TASK GOAL -> Reproduce exactly the lines from the one containing "Enviar (50, 287)" through the end of the entries, including both. Drop the pictures.

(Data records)

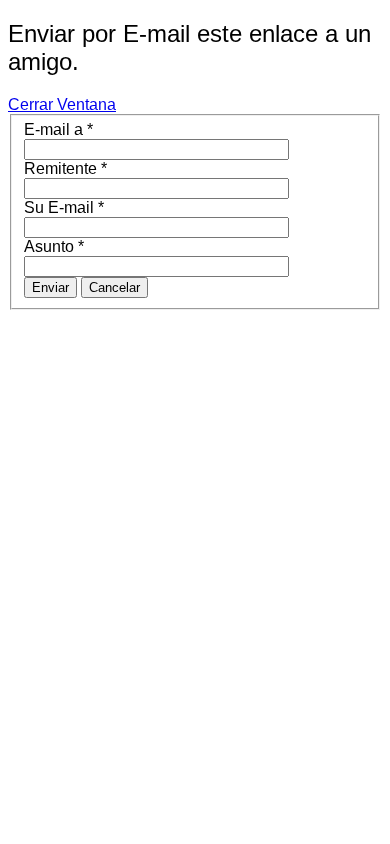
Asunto (54, 246)
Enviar (50, 287)
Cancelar (114, 287)
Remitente (65, 168)
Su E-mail (64, 207)
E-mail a (58, 129)
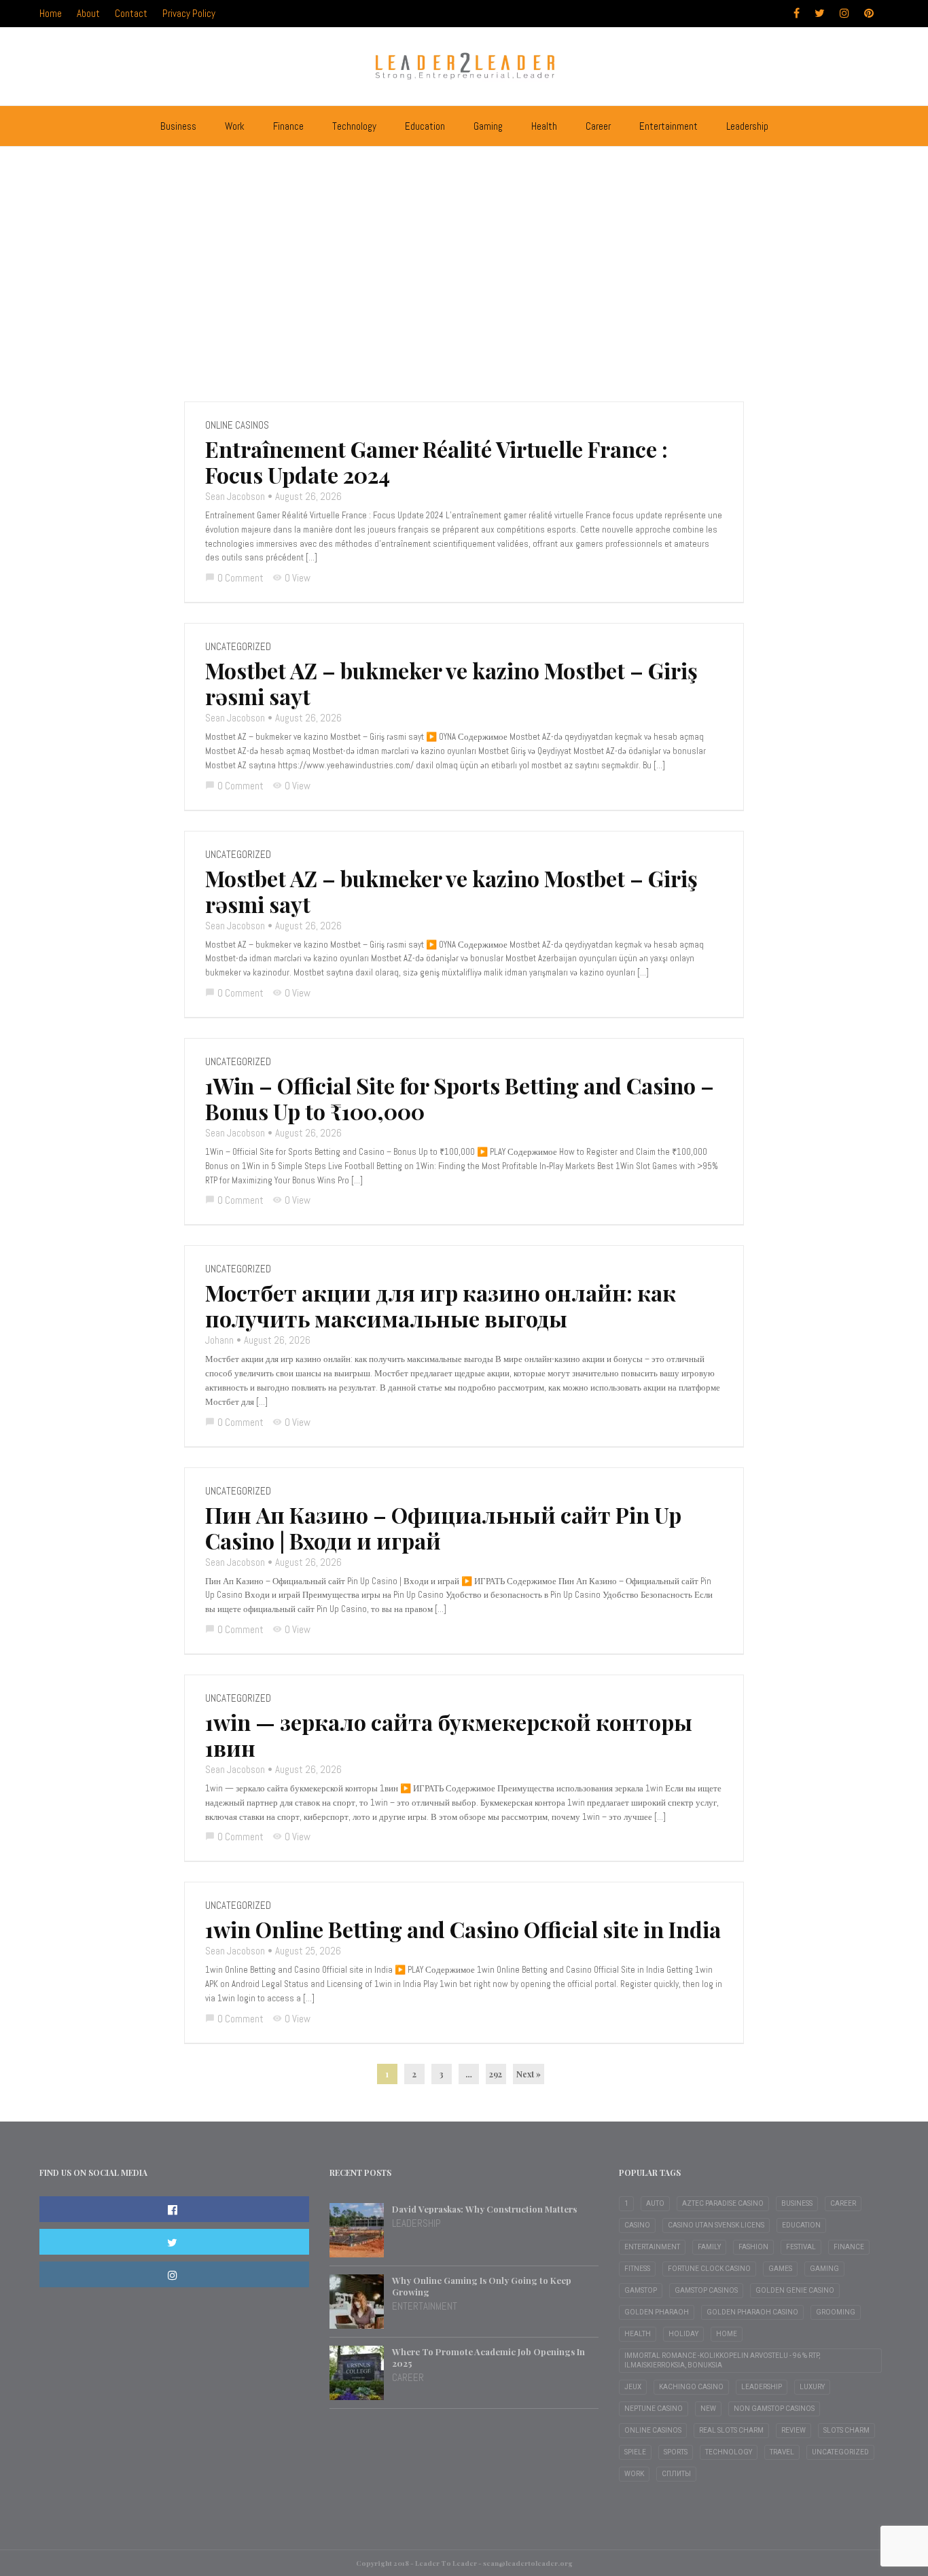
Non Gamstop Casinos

TASK ANSWER ->
Enviar (50, 287)
Cancelar (114, 287)
Remitente (65, 168)
Su E-mail (64, 207)
E-mail a (58, 129)
Non Gamstop Casinos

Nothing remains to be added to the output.